All-Party Parliamentary Group for Infrastructure (APPGI) members got a sneak preview of the National Infrastructure Commission’s latest report.

'There’s much to do’: UK parliamentarians react to 2024 Infrastructure Progress Review
The review highlighted progress on electricity transmission and water, but “there’s much to do”. Image credit: Shutterstock

One of our roles as the APPGI is to build greater links and understanding across the sector – specifically, with parliamentarians and policymakers.

A sneak preview of the National Infrastructure Commission (NIC)’s annual progress review – under strict embargo a day before publication – was always going to attract interest.

Indeed, it did. Thanks to colleagues for attending, especially those coming for the first time.

And thanks to NIC chair Sir John Armitt, deputy chair Julia Prescot, and CEO James Heath for being so generous with their time and open with their comments.

‘Good in parts’

Sir John Armitt gave us an excellent tour d’horizon of the NIC’s assessment of the government’s performance this year.

The short answer was “good in parts”, though I recommend visiting the NIC website for a full read.

Positives were the Winser Report on speeding up delivery of new electricity transmission infrastructure, which just needs implementing, and progress on water supply reliability.

But there’s much to do. Negatives were continuing uncertainty on long-term funding, recognising how challenging that is in globally turbulent times.

Everyone had questions about energy

We had an opportunity to ask questions of the NIC leadership.

Questions covered a breadth of issues. But as colleague after colleague raised it, a bias towards the energy sector became clear.

We ranged from questioning the real appetite for nuclear power, to onshore wind, to the tension between land use for solar and farming, to floating offshore wind, to hydrogen strategy.

Colleagues were coming at this with different concerns, so it’s slightly misleading to say there was a theme.

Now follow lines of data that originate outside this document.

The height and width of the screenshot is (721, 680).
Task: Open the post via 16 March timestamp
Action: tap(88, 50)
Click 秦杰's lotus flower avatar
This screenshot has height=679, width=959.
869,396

But at the heart of the questioning was a desire for greater domestic energy generation, greater energy resilience, and more speed in our progress towards them.

I asked about offshore wind and how floating platforms would open more of the sea, especially in deeper waters. This is already happening, of course, but let’s get on with more.

Success needs long-term certainty

The NIC had some findings that they were keen to land with policy makers.

The need for infrastructure policy and targets to be consistent was a point well made – and made before. This is important for us all, so needed repeating.

The workforce of the future

The NIC’s concerns about having the workforce of the future – meaning with enough people and with the right skills – weren’t new either.

This, they said, was primarily the responsibility of employers.

I agree with the concern and who must lead on solving it, but I do see a role for the government in assisting.

I’m constantly amazed that skill shortages aren’t front and centre for so many businesses and organisations. For example, last year saw the first NHS workforce plan, about 70 years late.

In the infrastructure sector, long-term ambitions will clearly need many more people, so companies must secure talent early and train their teams.

How does the UK compare internationally?

The last question came from Derek Thomas MP, who asked about cost comparisons between the UK and other countries.

“Work on this is underway”, was the response, but it’s too early for any conclusions yet.

There was much colleague interest in this one. We all know this is a problem.

Any answers on how the UK can improve its international standings in terms of infrastructure performance will find an eager parliamentary audience, none more than in the Treasury!

This was by no means the first APPGI event with the NIC. I value our relationship. Every meeting has been excellent.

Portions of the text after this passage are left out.